begin
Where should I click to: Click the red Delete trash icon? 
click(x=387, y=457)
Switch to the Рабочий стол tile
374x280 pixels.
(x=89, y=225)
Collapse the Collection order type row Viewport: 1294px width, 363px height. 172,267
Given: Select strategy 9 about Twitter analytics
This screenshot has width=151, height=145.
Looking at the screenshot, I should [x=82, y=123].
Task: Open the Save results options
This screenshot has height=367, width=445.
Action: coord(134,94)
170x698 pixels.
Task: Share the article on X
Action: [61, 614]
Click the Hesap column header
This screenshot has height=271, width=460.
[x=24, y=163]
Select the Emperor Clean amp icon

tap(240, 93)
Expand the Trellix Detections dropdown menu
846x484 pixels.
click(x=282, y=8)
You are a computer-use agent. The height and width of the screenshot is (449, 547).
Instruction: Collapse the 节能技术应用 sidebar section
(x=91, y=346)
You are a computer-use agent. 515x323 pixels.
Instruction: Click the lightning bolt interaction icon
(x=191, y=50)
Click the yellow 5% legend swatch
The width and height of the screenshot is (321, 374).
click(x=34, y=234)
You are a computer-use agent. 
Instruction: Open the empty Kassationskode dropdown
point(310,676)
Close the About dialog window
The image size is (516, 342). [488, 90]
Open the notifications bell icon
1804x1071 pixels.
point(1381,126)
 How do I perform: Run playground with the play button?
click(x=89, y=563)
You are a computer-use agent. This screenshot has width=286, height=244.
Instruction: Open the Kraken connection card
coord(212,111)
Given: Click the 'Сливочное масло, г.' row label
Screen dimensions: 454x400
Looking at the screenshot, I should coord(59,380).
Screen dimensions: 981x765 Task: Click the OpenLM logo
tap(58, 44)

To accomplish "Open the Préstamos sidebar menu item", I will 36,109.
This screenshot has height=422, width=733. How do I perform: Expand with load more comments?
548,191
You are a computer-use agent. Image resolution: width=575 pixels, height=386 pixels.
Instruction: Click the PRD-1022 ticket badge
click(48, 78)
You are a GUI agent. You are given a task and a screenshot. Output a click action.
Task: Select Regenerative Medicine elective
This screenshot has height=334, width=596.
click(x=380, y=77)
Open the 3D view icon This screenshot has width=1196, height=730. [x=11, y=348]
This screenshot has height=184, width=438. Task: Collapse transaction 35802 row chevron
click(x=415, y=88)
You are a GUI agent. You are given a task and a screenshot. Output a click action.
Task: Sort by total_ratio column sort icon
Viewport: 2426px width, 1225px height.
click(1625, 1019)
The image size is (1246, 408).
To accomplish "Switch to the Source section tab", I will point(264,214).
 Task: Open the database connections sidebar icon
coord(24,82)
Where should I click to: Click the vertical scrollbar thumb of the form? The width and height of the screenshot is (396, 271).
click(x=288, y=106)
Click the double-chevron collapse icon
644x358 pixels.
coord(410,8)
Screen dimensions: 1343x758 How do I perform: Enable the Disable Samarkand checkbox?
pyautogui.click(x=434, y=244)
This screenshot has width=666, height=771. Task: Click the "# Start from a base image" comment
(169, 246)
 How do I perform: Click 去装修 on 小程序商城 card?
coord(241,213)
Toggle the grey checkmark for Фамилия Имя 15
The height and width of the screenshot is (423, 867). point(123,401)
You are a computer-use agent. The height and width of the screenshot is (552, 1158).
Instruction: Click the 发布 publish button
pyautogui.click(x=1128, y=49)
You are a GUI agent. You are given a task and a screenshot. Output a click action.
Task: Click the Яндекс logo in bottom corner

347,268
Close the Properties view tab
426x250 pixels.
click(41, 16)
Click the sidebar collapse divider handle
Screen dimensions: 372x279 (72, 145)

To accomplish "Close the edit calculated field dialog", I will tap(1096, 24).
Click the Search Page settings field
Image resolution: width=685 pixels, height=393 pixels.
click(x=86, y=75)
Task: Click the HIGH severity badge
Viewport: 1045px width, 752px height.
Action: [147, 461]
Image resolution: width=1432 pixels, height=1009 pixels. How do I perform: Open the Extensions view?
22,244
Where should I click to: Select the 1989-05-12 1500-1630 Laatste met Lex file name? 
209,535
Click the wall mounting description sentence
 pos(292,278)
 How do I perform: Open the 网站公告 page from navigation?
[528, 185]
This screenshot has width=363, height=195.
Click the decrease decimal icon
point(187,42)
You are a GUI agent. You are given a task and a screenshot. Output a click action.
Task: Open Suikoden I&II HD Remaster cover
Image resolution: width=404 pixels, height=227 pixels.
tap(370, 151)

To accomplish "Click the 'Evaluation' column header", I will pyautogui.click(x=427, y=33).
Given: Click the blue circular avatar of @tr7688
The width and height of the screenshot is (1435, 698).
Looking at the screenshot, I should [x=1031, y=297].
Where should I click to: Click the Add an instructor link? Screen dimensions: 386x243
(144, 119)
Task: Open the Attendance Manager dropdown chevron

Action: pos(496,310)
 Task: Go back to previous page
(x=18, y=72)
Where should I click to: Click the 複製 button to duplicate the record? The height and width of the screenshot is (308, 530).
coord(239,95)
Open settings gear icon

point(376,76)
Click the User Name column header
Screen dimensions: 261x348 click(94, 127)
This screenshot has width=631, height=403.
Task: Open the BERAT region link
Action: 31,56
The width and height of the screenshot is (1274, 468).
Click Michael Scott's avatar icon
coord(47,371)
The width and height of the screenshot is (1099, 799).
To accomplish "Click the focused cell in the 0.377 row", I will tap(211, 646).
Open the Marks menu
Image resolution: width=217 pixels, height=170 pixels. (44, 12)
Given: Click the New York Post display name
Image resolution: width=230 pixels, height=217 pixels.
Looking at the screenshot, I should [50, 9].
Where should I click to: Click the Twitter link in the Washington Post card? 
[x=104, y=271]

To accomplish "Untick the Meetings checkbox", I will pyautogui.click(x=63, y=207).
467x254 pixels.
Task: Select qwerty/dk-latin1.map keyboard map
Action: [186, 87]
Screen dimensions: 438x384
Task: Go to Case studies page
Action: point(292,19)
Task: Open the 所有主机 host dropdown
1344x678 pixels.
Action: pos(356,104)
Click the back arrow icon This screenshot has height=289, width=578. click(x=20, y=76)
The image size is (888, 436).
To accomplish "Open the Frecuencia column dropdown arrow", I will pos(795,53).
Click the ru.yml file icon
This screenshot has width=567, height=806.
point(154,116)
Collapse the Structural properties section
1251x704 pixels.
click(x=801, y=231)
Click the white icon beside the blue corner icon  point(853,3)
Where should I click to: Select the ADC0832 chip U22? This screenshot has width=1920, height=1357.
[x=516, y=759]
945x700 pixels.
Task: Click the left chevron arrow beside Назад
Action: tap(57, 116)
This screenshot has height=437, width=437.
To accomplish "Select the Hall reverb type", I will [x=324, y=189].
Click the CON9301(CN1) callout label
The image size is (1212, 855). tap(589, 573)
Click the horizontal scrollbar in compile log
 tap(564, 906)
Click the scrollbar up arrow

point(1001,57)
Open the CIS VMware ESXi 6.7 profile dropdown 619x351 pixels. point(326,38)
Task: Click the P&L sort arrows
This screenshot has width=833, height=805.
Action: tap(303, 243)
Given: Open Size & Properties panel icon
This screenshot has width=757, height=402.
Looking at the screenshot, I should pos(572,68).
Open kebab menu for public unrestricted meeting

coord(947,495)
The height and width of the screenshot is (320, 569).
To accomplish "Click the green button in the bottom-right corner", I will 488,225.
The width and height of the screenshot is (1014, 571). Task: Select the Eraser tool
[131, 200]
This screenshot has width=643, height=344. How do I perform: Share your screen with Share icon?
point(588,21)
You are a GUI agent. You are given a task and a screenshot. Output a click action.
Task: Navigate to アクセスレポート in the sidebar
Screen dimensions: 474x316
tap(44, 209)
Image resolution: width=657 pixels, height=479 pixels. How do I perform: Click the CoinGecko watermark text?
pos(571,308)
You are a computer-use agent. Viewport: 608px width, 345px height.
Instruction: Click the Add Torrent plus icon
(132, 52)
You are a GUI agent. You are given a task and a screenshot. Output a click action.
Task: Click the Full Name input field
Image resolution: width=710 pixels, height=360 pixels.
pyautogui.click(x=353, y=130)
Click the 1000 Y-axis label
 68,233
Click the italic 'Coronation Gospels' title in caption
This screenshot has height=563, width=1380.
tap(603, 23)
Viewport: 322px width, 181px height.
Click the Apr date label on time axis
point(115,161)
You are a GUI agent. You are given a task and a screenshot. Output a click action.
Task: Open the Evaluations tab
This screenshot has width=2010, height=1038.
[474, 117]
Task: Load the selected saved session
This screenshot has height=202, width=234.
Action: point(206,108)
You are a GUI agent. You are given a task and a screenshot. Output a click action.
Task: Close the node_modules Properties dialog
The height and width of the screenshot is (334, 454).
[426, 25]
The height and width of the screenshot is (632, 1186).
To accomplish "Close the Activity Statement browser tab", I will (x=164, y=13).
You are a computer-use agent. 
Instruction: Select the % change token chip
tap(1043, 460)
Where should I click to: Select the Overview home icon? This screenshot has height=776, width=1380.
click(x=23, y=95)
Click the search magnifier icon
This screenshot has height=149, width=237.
end
What you need to do →
Please count the lines in the material above that contain the word "dimensions" and reply with that number alone.

Answer to the problem →
8